__What to work on__: Set out the lines of the material as a numbered list, starting at the line that contains "Like the second comment with its heart icon" and ending at the line that contains "click(817, 402)", both included. Leave out any blank lines.

────────────────────

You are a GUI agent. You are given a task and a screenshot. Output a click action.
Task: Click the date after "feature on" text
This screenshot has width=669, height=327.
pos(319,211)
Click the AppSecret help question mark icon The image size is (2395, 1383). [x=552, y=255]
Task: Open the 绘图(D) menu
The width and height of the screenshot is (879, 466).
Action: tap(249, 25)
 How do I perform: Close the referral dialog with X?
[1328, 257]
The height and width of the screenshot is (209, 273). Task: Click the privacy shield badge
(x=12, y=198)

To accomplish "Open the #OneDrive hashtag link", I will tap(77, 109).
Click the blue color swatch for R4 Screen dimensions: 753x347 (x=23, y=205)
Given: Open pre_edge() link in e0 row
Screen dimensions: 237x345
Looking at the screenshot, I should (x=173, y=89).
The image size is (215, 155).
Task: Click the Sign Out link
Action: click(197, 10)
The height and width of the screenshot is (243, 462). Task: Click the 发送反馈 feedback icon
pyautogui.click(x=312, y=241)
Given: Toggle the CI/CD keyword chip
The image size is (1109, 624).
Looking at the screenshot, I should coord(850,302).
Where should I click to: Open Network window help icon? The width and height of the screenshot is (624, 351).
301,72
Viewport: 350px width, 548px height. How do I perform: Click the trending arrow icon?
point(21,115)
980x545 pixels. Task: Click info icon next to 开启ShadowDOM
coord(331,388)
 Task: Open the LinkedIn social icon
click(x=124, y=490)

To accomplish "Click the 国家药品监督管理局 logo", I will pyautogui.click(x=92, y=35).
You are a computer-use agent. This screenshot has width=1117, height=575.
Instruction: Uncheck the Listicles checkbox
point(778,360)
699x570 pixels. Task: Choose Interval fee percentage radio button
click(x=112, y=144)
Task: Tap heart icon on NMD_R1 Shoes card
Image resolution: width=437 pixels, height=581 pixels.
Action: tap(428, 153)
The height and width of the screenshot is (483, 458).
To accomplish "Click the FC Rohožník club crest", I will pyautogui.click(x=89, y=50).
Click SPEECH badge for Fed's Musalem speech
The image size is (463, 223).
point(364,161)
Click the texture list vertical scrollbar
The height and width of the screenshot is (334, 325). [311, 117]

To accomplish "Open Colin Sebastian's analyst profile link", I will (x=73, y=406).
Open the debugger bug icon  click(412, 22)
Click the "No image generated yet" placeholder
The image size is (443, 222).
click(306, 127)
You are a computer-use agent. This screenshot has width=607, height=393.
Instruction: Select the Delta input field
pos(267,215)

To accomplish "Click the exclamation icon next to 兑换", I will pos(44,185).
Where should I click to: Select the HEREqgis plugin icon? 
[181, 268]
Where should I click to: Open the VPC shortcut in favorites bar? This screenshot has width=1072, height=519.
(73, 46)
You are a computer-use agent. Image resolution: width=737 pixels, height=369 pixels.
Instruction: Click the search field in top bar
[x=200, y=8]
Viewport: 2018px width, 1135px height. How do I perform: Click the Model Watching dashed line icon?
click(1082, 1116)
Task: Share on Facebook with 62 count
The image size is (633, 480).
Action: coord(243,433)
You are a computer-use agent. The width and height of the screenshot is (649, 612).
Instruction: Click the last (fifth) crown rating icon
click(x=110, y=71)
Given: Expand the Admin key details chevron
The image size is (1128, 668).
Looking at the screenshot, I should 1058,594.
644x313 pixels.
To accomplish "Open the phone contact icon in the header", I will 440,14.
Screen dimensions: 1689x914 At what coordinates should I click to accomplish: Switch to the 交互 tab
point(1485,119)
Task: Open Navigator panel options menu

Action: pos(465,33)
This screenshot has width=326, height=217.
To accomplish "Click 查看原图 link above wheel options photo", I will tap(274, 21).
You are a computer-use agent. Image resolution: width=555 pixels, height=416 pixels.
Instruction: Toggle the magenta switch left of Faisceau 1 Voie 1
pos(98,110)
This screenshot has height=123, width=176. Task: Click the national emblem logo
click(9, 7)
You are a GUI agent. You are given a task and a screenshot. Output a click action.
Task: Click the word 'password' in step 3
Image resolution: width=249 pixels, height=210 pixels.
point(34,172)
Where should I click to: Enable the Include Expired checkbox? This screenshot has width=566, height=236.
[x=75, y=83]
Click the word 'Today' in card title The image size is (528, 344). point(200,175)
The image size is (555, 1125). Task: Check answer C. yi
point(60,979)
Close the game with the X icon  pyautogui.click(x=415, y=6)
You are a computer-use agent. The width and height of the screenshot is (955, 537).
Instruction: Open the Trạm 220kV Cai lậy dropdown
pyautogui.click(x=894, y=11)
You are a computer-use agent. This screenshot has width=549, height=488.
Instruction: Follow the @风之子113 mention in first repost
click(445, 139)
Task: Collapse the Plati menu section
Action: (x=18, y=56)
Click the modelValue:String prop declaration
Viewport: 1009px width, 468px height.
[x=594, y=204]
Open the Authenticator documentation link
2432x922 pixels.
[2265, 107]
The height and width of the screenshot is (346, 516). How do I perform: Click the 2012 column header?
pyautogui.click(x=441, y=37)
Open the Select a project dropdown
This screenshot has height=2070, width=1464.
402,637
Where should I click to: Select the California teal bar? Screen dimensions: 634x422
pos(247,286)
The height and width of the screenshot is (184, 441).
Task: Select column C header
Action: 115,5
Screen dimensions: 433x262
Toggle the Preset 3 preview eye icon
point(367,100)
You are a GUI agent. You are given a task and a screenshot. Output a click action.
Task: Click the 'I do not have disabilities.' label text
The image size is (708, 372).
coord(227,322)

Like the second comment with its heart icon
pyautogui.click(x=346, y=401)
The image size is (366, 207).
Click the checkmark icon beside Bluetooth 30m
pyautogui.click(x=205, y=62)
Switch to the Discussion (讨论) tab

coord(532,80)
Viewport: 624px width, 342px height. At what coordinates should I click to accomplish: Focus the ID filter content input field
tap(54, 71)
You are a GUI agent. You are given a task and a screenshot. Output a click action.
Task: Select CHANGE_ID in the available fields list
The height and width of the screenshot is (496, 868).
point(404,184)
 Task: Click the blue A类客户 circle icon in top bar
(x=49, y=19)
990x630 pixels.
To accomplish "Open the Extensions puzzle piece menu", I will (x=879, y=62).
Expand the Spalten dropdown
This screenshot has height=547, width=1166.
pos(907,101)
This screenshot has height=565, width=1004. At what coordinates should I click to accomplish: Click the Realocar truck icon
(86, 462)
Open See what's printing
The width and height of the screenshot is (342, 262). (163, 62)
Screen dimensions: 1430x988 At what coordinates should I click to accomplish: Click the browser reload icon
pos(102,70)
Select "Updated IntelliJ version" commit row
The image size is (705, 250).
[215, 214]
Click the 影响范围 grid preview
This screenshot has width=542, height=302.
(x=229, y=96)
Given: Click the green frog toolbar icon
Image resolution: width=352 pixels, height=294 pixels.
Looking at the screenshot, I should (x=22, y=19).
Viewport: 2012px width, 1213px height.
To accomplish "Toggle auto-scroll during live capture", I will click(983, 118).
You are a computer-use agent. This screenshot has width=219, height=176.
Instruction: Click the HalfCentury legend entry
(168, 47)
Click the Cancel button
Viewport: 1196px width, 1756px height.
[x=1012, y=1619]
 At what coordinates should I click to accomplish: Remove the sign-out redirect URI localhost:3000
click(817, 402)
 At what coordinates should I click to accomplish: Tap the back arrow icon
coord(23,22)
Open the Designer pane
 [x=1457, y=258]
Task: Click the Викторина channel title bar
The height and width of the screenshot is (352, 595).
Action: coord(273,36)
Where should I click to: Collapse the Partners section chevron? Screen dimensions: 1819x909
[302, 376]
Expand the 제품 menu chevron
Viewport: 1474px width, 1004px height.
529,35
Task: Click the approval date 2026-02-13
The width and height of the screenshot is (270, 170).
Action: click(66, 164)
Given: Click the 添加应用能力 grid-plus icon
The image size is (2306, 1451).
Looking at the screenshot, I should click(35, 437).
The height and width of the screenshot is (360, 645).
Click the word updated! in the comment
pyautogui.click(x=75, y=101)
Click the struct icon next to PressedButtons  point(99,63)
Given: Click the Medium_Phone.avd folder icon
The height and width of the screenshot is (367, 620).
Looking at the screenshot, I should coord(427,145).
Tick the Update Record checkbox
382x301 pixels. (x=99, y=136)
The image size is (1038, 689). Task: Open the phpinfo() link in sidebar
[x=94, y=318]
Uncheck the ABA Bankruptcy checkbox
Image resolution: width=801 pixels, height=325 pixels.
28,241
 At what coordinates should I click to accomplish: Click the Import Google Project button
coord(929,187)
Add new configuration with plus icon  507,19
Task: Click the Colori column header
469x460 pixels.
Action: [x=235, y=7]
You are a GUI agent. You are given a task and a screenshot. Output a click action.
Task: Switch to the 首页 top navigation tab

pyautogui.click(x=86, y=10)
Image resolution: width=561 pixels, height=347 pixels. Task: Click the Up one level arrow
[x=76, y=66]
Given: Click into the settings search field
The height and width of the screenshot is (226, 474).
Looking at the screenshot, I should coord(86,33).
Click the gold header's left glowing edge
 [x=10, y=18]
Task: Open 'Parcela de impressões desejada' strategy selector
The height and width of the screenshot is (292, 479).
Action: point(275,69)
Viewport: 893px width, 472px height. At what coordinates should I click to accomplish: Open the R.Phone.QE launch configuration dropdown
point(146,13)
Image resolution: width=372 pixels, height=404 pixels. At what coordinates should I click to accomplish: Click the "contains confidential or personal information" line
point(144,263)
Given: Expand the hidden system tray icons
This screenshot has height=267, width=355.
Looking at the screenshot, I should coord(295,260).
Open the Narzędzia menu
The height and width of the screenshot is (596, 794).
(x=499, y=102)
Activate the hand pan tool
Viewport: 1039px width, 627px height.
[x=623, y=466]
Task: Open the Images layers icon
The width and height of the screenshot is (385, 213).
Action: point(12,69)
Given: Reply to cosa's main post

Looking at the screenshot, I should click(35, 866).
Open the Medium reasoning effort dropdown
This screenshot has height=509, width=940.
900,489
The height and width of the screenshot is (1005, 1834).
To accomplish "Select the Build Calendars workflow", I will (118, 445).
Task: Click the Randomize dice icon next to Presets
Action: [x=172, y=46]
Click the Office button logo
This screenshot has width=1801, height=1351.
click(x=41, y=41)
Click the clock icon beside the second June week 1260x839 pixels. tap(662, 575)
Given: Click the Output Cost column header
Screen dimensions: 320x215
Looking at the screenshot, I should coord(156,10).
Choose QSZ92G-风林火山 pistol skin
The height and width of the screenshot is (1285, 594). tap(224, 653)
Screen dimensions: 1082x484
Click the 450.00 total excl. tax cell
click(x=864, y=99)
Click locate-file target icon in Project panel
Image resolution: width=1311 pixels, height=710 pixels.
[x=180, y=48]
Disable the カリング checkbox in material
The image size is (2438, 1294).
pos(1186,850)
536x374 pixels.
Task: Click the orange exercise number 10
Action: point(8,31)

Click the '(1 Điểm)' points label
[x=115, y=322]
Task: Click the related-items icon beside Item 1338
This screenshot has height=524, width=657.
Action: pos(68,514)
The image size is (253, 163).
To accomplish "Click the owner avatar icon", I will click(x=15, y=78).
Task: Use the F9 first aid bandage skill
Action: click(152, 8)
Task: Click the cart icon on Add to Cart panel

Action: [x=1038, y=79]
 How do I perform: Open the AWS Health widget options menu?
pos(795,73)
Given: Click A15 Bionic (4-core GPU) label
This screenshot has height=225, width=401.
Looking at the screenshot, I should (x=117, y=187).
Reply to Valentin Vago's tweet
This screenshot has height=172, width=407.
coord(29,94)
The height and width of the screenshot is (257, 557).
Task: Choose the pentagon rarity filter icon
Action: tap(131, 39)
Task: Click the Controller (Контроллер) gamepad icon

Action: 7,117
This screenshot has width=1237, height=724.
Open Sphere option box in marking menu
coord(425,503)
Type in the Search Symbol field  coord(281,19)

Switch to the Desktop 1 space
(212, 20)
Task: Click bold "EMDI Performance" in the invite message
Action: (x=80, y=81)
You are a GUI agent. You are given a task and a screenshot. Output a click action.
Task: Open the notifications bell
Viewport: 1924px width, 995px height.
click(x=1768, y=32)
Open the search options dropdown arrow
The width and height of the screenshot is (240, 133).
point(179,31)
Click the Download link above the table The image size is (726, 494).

────────────────────

__Answer to this task__:
1. Like the second comment with its heart icon
2. pyautogui.click(x=346, y=401)
3. The image size is (366, 207).
4. Click the checkmark icon beside Bluetooth 30m
5. pyautogui.click(x=205, y=62)
6. Switch to the Discussion (讨论) tab
7. coord(532,80)
8. Viewport: 624px width, 342px height. At what coordinates should I click to accomplish: Focus the ID filter content input field
9. tap(54, 71)
10. You are a GUI agent. You are given a task and a screenshot. Output a click action.
11. Task: Select CHANGE_ID in the available fields list
12. The height and width of the screenshot is (496, 868).
13. point(404,184)
14.  Task: Click the blue A类客户 circle icon in top bar
15. (x=49, y=19)
16. 990x630 pixels.
17. To accomplish "Open the Extensions puzzle piece menu", I will (x=879, y=62).
18. Expand the Spalten dropdown
19. This screenshot has height=547, width=1166.
20. pos(907,101)
21. This screenshot has height=565, width=1004. At what coordinates should I click to accomplish: Click the Realocar truck icon
22. (86, 462)
23. Open See what's printing
24. The width and height of the screenshot is (342, 262). (163, 62)
25. Screen dimensions: 1430x988 At what coordinates should I click to accomplish: Click the browser reload icon
26. pos(102,70)
27. Select "Updated IntelliJ version" commit row
28. The image size is (705, 250).
29. [215, 214]
30. Click the 影响范围 grid preview
31. This screenshot has width=542, height=302.
32. (x=229, y=96)
33. Given: Click the green frog toolbar icon
34. Image resolution: width=352 pixels, height=294 pixels.
35. Looking at the screenshot, I should (x=22, y=19).
36. Viewport: 2012px width, 1213px height.
37. To accomplish "Toggle auto-scroll during live capture", I will click(983, 118).
38. You are a computer-use agent. This screenshot has width=219, height=176.
39. Instruction: Click the HalfCentury legend entry
40. (168, 47)
41. Click the Cancel button
42. Viewport: 1196px width, 1756px height.
43. [x=1012, y=1619]
44.  At what coordinates should I click to accomplish: Remove the sign-out redirect URI localhost:3000
45. click(817, 402)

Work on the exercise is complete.